(Yapılacak İşler)
**A)** İç çamaşırı metnine göre aşağıdaki ifadelerin her biri doğru mu? Her birine evet ya da hayır deyip kararı belirleyen sözleri metinden aynen alıntılayın.
(i) İç çamaşırları insanların ruhlarını biraz ele verir.
(ii) Ele verme ve ele alma yalnızca ruhlarla ilgili bir şeydir.
(iii) Metinde ergenlerin her gördüğünü ve duyduğunu cinselliğe yorduğu söylenir.
**B)** Lütfen iç çamaşırı metninden "İç çamaşırı meselesi" sözleriyle açılıp "meselelerin başında gelir." sözleriyle kapanan kısmı hiç değiştirmeden yazın.
**C)** İç çamaşırı metnine göre ergenler her gördüklerini ve duyduklarını neye yoruyor?

(Verilen Metin)
§
İç çamaşırları birazda ruhlarını ele verir insanların. Keşke ele verilecek tek şey ruhlar olsa ama ele verme ve ele alma sadece ruhlarla ilintili bir şey değildir artık. Bu işin birazda toplumsal ıvırı zıvırı falan var.
İç çamaşırı meselesi “müjde müjde size parizyenden müjde size” diyerek renkli televizyonların yeni yeni yayıldığı dönemde benim gibi her gördüğü, her duyduğunu cinselliğe yoran ergenlerin gözüne gözüne sokulursa elbette bu ülkede çözülmesi gereken meselelerin başında gelir.
Memelikten, sütyene oradan ver elini “tekstil harikası memelere”
§
(Toplanan Veriler)
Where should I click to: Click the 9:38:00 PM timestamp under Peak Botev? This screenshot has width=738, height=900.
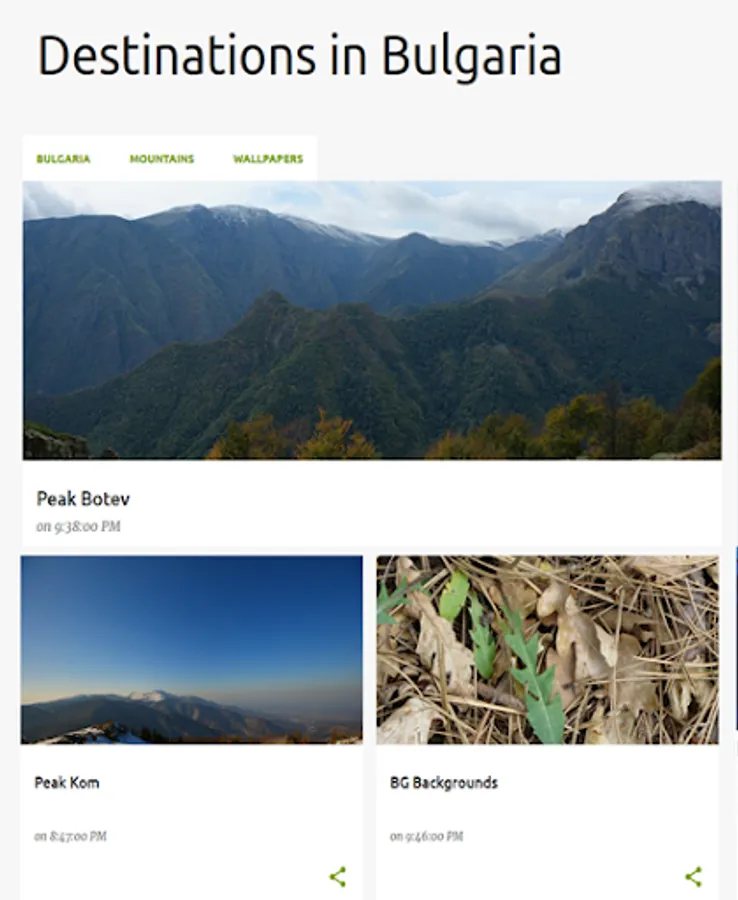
§
(Çözümlü Sorular)
**A)**
(i) Evet: "İç çamaşırları birazda ruhlarını ele verir insanların."
(ii) Hayır: "ele verme ve ele alma sadece ruhlarla ilintili bir şey değildir artık"
(iii) Evet: "her gördüğü, her duyduğunu cinselliğe yoran ergenlerin"

**B)**
İç çamaşırı meselesi “müjde müjde size parizyenden müjde size” diyerek renkli televizyonların yeni yeni yayıldığı dönemde benim gibi her gördüğü, her duyduğunu cinselliğe yoran ergenlerin gözüne gözüne sokulursa elbette bu ülkede çözülmesi gereken meselelerin başında gelir.

**C)** Cinselliğe.